Nous commençons les séances avec quelques mots: 5 ou 6 pas plus. Il comprend vite l'intérêt de la chose. Comme il sait qu'au mot écrit correspond un dessin au verso de la carte, il s'applique à trouver des mots et à se détacher des syllabes laborieusement ânonnées. Lorsqu'il se trompe il glisse le mot sous la pile et lit le mot suivant. Lorsque le mot revient sur le dessus de la pile, il le reconnaît et le dit correctement cette fois. En faisant cela, nous activons l'assemblage pour la première lecture et l'adressage pour la relecture. je tiens à dire qu'avec ce procédé les enfants ne se lassent pas aussi vite de lire les mots plusieurs fois.
Nous utilisons les mots clés et les fiches d'entraînement en faisant de petits contrats. Par exemple "à combien d'erreurs pouvons-nous considérer que tu n'a pas besoin de la fiche d'entraînement?". nous négocions.
Tout se passe bien mais au bout de quelques séances, lorsqu'il commence à mieux décrypter les mots et à tirer bénéfice des séances d'entraînement, je lui propose d'aborder les phrases. C'est trop tôt pour lui. Moi je ne le sais pas, mais lui le sait. Il me demande alors d'attendre pour les phrases et de lire encore et encore les mots. Cela dure 3 mois environ. Il les classe: les méchants et les gentils, ce qui est vivant et ce qui ne l'est pas, ce qu'on trouve dehors et ce qu'on trouve dedans, etc. Il insiste très fortement sur les classements en gentils et méchants ( les mystères) en objets dangereux et non (les chevaliers). je lui tends la perche pour qu'il parle de lui car je sais qu'il a des choses à dire sur la violence. Mais il ne veut pas. Ce n'est pas le lieu pour lui (cela se fera ailleurs). Mais il règle quelque chose et se réconcilie avec les mots oraux et écrits.
Ici, comme nous l'avons vu à plusieurs reprises, l'écrit est venu étayer l'oral. Il avait besoin de cela: classer des mots, travailler les opérations mentales de classification indispensables à la construction des champs lexicaux. Je n'y avais pas pensé, c'est lui qui le demande mais, bien entendu je saute sur l'occasion.

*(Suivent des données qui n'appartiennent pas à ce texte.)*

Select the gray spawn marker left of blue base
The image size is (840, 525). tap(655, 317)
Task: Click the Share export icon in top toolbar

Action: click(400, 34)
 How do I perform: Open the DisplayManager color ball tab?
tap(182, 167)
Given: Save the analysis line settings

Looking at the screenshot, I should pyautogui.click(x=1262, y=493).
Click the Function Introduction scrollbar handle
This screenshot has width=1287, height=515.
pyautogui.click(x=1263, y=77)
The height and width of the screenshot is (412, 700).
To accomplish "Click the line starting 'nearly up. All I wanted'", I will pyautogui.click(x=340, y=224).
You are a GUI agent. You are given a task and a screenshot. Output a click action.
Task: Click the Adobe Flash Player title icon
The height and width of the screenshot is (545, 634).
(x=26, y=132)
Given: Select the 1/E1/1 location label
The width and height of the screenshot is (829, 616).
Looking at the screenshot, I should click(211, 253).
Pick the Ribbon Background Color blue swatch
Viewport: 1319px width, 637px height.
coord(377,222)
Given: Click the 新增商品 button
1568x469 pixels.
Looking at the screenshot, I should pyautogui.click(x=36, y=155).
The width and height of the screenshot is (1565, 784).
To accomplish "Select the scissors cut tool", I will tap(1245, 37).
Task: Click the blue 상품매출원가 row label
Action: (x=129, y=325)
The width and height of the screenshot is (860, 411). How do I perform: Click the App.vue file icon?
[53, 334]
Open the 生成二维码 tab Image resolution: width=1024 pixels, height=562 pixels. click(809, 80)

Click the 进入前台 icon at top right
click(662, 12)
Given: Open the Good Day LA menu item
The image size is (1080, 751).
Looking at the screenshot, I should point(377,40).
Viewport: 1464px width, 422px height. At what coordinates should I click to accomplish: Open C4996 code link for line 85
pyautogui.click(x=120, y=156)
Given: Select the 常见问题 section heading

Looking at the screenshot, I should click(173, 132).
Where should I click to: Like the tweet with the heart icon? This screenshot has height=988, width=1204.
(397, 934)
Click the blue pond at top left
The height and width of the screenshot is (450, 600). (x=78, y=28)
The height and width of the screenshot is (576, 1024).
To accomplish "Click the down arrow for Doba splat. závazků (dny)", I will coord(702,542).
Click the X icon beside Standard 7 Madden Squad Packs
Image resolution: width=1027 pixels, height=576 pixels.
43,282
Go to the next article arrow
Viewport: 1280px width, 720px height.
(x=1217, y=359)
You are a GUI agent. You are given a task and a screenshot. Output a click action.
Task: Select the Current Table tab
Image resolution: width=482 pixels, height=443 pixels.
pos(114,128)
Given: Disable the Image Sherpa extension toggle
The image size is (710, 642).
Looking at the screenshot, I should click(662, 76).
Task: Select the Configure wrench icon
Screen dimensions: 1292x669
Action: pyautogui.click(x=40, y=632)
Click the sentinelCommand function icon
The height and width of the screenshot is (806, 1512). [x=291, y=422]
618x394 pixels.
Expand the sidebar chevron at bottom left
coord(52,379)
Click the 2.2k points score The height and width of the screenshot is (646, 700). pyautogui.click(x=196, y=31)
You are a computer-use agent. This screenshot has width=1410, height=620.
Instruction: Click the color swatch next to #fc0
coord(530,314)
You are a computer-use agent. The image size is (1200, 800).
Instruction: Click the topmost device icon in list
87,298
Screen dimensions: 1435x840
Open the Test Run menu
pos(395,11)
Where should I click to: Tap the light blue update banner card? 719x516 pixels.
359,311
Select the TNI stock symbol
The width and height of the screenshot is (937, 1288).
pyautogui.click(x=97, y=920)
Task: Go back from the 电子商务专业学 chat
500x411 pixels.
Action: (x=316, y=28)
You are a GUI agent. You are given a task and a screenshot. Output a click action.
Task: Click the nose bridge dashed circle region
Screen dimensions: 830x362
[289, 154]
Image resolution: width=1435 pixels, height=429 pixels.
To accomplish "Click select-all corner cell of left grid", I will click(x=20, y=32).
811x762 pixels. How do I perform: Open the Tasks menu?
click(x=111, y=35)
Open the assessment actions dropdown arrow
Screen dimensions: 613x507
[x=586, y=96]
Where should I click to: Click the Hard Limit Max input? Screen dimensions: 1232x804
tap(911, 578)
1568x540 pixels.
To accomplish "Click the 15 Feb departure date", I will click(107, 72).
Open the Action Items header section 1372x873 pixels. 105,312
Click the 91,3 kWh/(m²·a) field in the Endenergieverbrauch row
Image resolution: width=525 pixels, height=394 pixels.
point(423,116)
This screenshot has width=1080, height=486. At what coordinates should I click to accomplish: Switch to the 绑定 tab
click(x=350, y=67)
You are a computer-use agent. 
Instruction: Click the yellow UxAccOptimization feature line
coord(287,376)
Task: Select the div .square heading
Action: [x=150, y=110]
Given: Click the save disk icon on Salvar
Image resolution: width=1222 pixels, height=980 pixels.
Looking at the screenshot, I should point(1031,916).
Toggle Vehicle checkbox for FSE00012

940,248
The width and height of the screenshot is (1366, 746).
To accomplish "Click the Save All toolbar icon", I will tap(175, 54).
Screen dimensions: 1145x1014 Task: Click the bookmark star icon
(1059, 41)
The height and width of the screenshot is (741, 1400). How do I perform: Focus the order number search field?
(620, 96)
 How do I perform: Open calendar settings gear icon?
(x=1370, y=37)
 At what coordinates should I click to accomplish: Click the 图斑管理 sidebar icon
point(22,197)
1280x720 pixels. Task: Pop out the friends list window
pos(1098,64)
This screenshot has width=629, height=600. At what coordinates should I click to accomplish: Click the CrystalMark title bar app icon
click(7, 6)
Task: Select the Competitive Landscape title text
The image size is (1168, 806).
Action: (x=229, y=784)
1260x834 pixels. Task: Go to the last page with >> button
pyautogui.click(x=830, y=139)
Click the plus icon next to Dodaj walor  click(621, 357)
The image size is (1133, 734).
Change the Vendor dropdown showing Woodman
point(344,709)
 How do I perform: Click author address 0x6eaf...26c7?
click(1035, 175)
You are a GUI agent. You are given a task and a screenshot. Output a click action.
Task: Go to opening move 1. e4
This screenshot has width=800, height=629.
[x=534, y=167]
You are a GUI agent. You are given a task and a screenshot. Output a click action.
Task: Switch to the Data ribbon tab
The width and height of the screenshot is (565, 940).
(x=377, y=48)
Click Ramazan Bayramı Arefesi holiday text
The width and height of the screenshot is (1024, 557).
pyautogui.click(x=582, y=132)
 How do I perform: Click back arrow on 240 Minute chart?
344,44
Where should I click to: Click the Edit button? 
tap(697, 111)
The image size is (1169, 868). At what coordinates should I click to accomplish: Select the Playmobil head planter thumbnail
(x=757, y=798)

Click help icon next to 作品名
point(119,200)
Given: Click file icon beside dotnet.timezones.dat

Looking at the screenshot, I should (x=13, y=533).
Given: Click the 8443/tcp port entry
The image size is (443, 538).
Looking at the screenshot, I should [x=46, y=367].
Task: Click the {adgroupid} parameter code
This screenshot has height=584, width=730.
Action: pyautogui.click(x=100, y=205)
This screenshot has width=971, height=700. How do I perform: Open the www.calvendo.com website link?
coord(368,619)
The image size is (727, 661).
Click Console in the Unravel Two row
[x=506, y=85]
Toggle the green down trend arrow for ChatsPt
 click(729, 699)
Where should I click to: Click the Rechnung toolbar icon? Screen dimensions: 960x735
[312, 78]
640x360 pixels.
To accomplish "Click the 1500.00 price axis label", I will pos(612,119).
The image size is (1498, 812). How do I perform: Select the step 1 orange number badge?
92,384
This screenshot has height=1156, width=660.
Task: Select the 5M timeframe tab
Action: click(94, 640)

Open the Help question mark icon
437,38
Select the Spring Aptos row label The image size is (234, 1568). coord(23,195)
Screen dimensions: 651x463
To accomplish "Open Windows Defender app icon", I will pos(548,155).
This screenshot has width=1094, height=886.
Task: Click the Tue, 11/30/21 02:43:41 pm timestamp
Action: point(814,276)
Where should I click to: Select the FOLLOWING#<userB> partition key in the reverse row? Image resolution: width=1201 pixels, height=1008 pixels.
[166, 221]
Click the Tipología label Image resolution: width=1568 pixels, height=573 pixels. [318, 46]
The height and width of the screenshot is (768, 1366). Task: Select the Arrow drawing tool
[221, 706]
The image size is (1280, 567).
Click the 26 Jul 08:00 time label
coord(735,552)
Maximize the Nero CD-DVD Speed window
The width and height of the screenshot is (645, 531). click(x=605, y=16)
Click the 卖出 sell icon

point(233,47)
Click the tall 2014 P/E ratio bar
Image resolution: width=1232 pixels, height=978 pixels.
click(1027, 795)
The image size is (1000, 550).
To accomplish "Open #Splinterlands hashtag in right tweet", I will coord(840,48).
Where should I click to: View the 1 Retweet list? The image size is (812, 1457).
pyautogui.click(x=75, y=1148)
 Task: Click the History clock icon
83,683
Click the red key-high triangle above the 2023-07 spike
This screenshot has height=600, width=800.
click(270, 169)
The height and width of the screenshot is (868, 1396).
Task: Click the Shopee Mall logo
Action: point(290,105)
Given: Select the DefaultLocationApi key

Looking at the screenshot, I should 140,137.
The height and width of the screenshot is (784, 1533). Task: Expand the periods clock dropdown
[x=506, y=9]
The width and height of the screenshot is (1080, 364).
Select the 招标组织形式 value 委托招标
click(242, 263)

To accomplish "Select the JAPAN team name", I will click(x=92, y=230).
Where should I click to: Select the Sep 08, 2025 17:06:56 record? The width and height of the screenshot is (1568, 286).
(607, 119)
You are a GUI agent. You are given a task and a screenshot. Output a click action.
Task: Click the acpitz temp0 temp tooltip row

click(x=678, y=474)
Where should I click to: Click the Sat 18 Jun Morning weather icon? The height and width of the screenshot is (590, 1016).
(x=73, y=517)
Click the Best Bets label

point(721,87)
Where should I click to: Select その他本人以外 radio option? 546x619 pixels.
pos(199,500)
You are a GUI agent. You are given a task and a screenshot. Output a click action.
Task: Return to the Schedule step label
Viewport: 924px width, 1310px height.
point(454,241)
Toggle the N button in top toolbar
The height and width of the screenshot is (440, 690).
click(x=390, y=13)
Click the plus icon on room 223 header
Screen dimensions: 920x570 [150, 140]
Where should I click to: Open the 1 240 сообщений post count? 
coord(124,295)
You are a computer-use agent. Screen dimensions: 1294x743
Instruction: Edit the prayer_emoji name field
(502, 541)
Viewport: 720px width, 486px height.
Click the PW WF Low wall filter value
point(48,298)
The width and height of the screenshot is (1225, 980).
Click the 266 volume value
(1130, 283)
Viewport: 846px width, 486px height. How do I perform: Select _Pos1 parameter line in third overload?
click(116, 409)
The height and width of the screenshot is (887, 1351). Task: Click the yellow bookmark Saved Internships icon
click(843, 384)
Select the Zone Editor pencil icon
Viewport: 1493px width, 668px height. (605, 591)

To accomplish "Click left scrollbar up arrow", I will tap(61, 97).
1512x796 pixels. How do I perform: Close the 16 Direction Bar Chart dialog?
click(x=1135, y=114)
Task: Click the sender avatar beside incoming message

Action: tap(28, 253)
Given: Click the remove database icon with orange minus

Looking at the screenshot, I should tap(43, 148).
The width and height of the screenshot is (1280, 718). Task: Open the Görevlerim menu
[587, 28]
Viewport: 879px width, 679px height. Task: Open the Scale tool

Les personnes qui ont fait le stage ont vu une vidéo avec lui, un an plus tard. Il lit le texte Dino et Bronto.
Ce que je décris ici, tous les orthophonistes le font, bien entendu, chacun à sa façon. Mais pour poursuivre la formation redlec, je vous encourage à le théoriser, à ne pas le faire au hasard à développer votre sens clinique, à être précis sur les contraintes des formats d'exercices que vous proposez. Changez un détail dans la présentation d'un exercice et vous ne travaillerez pas tout à fait la même chose et vous n'aurez pas le même effet.
Cet outil redlec que vous avez acquis et pour lequel vous vous êtes formés ou vous allez vous former, je l'ai conçu pour s'adapter au profil de chaque enfant tout en restant rigoureux. Je l'ai conçu pour qu'il y ait une unité graphique entre les différents éléments afin d'induire chez vos patients le lien et la cohérence entre des tâches qui parfois peuvent sembler éloignées les unes des autres. la cohérence, c'est vous thérapeutes qui la connaissez, c'est par votre interaction et par l'alliance thérapeutique que vous créez avec lui que vous la transmettez à votre interlocuteur.